▶ [Mise en pratique]:
• a. D'après le texte sur les sanctions de la CEDEAO contre le Mali, quels produits ne devraient pas être touchés par l'embargo selon la présidence sénégalaise ?
• b. Rédigez la suite du texte sur les sanctions de la CEDEAO contre le Mali, à partir de sa dernière phrase.

Selon lui, il est incompréhensible que la CEDEAO décerne un blocus économique, financier, commercial contre un pays membre parce qu’il y a eu un coup d’État militaire. Mieux, il trouve que l’institution sous régionale étrangle le Mali avec l’embargo sous prétexte de vouloir l’aider à sortir de la crise. « C’est totalement insensé d’étrangler un pays parce qu’on veut l’aider, d’étrangler un pays parce qu’on veut le soutenir. On veut étrangler le Mali, le mettre à genou, mettre son économie à genou, faire souffrir son peuple », a-t-il dénoncé. Il trouve inacceptable de la part de la CEDEAO de demander à tous les sept pays qui entourent le Mali de le bloquer.
Il y a exception sénégalaise quand il s’agit du Mali
Même si le Président sénégalais a, lors du sommet extraordinaire des Chefs d’État de la CEDEAO, condamné le coup d’État au Mali, il s’est opposé à certaines sanctions de l’institution sous régionale contre ce pays frère. Il avait donc appelé la CEDEAO « à réapprécier les sanctions annoncées pour tenir compte des impératifs humanitaires ». Dans cette perspective, a indiqué la présidence de la République du Sénégal, les denrées de première nécessité, les produits pétroliers et les produits pharmaceutiques ne devraient pas être concernés par l’embargo.

▶ [Extraits de données]:
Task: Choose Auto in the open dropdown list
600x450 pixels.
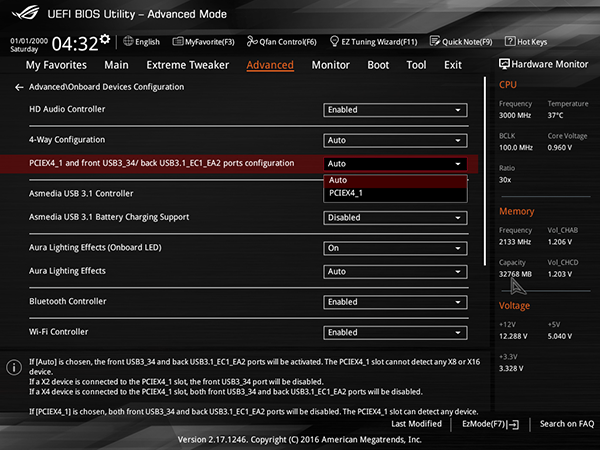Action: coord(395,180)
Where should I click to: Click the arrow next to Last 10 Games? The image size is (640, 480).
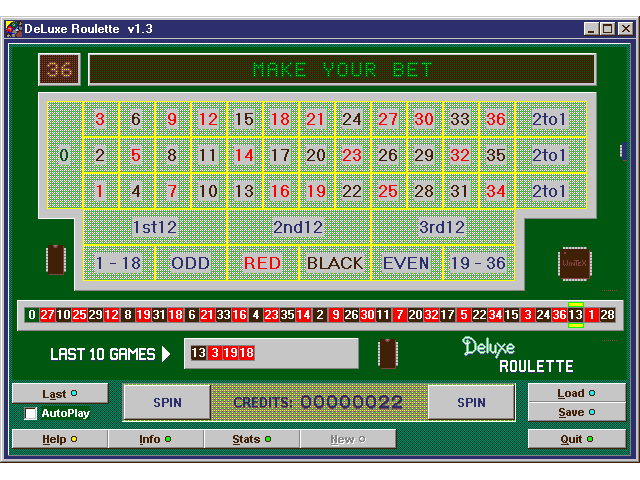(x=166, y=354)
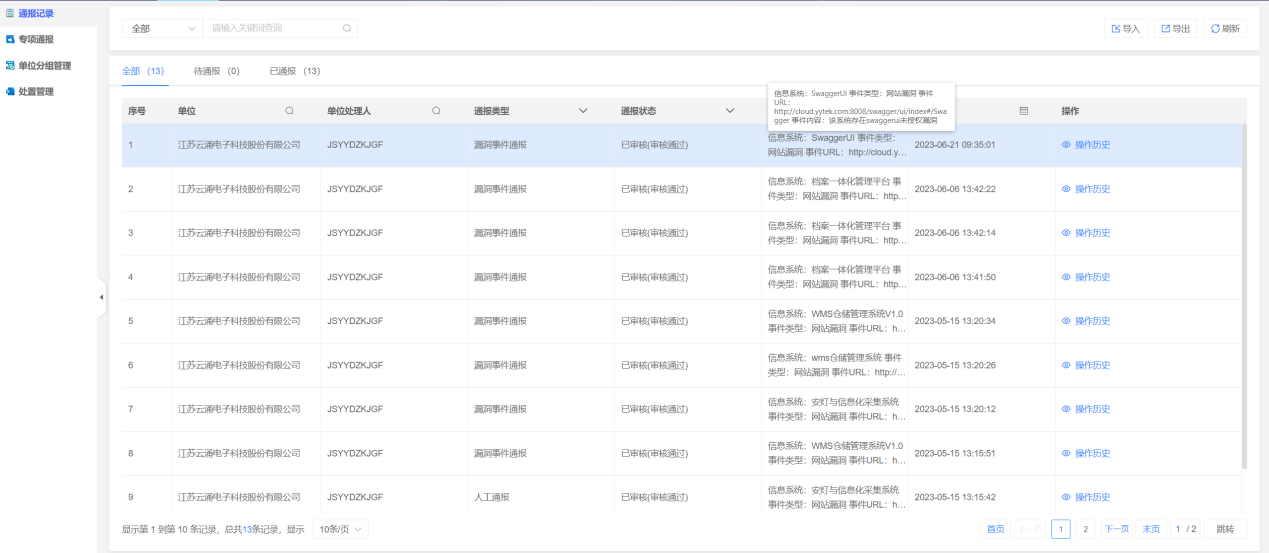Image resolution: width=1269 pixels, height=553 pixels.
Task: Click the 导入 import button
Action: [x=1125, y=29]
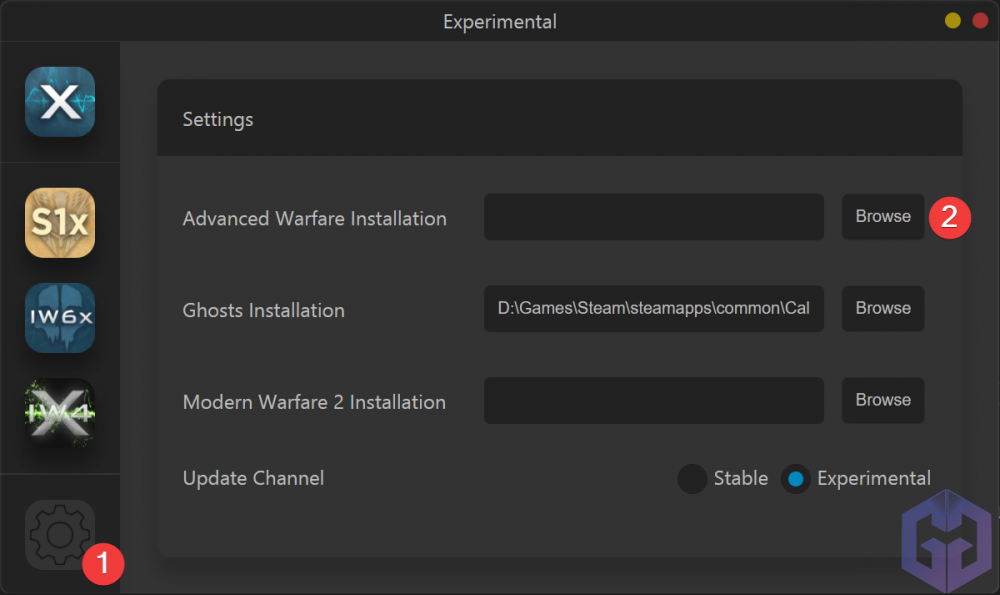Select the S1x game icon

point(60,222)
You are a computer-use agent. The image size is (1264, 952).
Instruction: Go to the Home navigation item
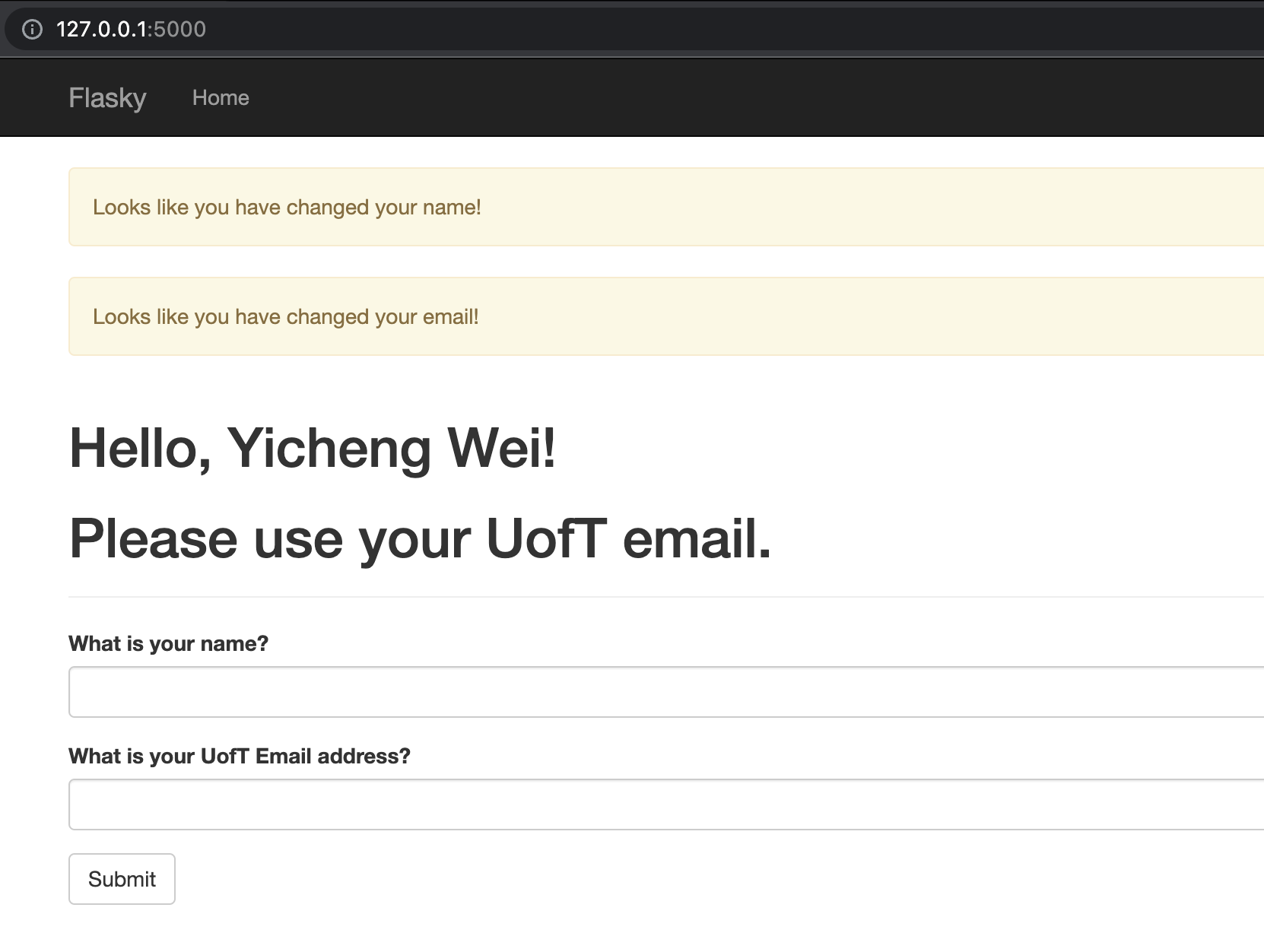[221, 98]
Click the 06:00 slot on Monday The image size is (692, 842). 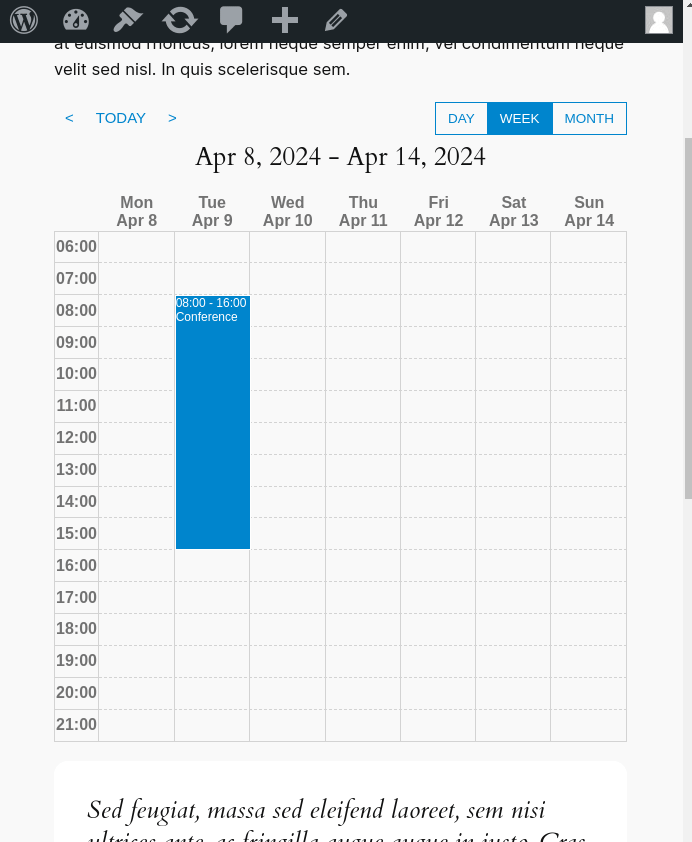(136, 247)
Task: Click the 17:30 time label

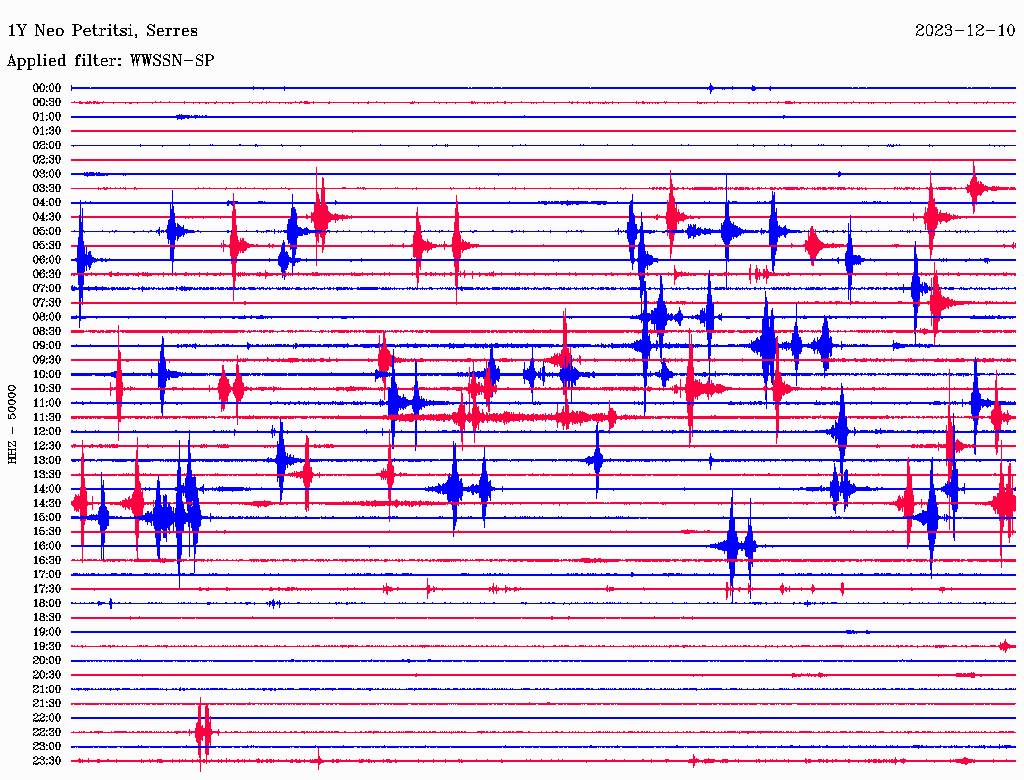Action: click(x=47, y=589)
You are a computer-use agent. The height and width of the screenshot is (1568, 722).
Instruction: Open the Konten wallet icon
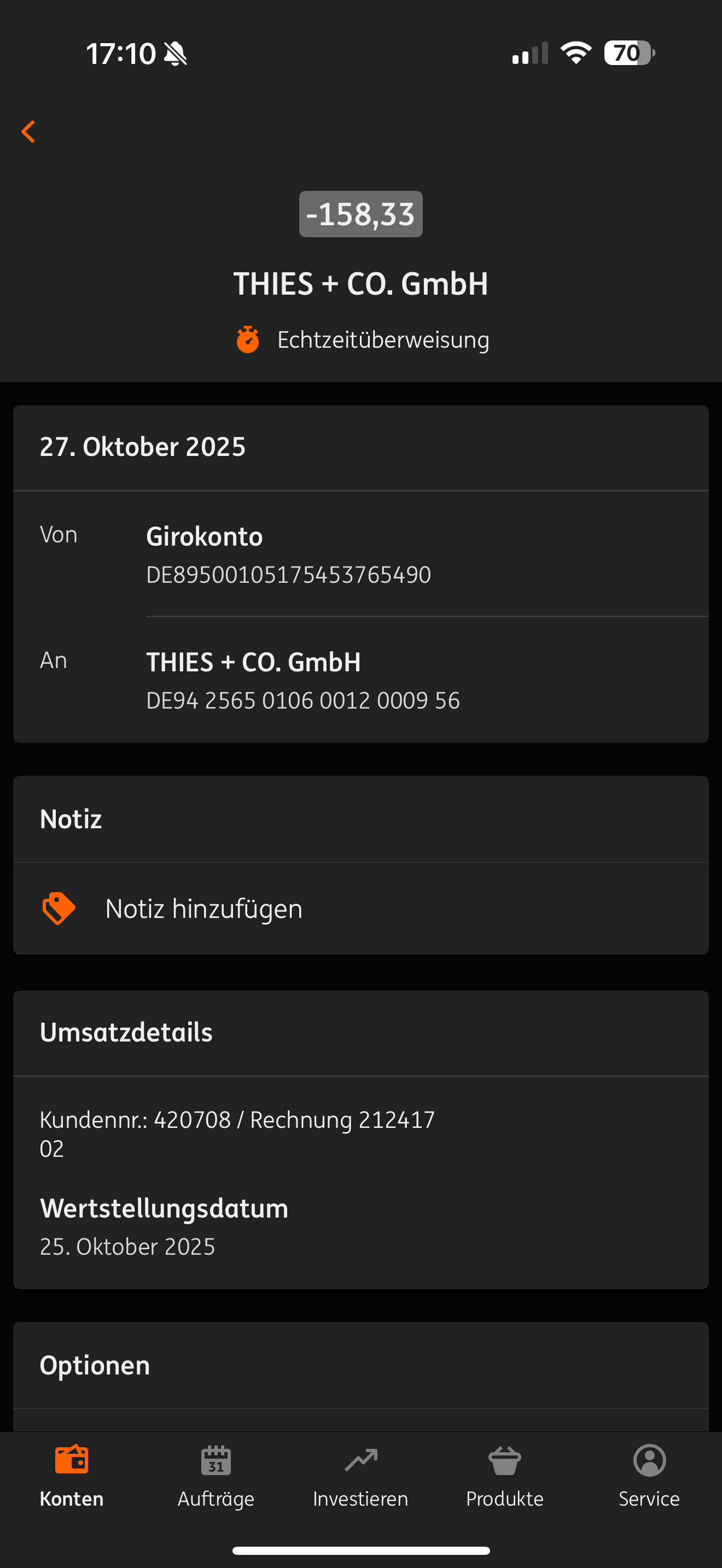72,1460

▶ [Réponses par numéro]:
• a. Les denrées de première nécessité, les produits pétroliers et les produits pharmaceutiques.

• b.
Cette décision de Macky Sall a été appréciée par l’ancien ministre des Affaires étrangères du Sénégal qui trouve que bloquer entièrement le Mali est une « absurdité ». « Je pense que le Président Macky Sall a voulu montrer, quelques parts, qu’il y a vraiment une absurdité à punir un pays frère comme ça et en disant qu’on veut l’aider en le sanctionnant, en le punissant, en l’isolant », a-t-il laissé entendre. Pour lui, le Sénégal, un pays frère, ne pouvait pas ne pas faire exception quand il s’agit d’une sanction contre le Mali. « Je pense que la position du Sénégal a été courageuse, elle a été acceptable à tout point de vue et c’est une preuve supplémentaire que le président du Sénégal, tous les Sénégalais ensemble montrent que quand il s’agit du Mali, il y aura une exception sénégalaise », a entonné Cheick Tidiane Gadio.
Ce dont le Mali a besoin de la part de la CEDEAO selon Gadio
En lieu et place d’une intervention militaire proposée par certains Chefs d’État de la CEDEAO, le Président sénégalais, lui, a proposé le dialogue. Là aussi, M. Gadio affirme que Macky Sall a fait le choix de la raison. L’ancien ministre sénégalais tacle la CEDEAO. « Il est inimaginable qu’un texte de la communauté sorte pour dire que nous allons faire une opération militaire contre le Mali », a-t-il prêché avant d’ajouter : « Aucun citoyen de la CEDEAO ne peut accepter de prendre des armes contre le Mali. Ça n’a aucun sens ». À en croire cet ancien ministre diplomate, tout ce dont le Mali a besoin de nos jours, c’est qu’on prenne des armes avec lui contre les djihadistes, contre les narcotrafiquants pour l’aider à préserver son intégrité territoriale, à régler ses problèmes de conflits intercommunautaires.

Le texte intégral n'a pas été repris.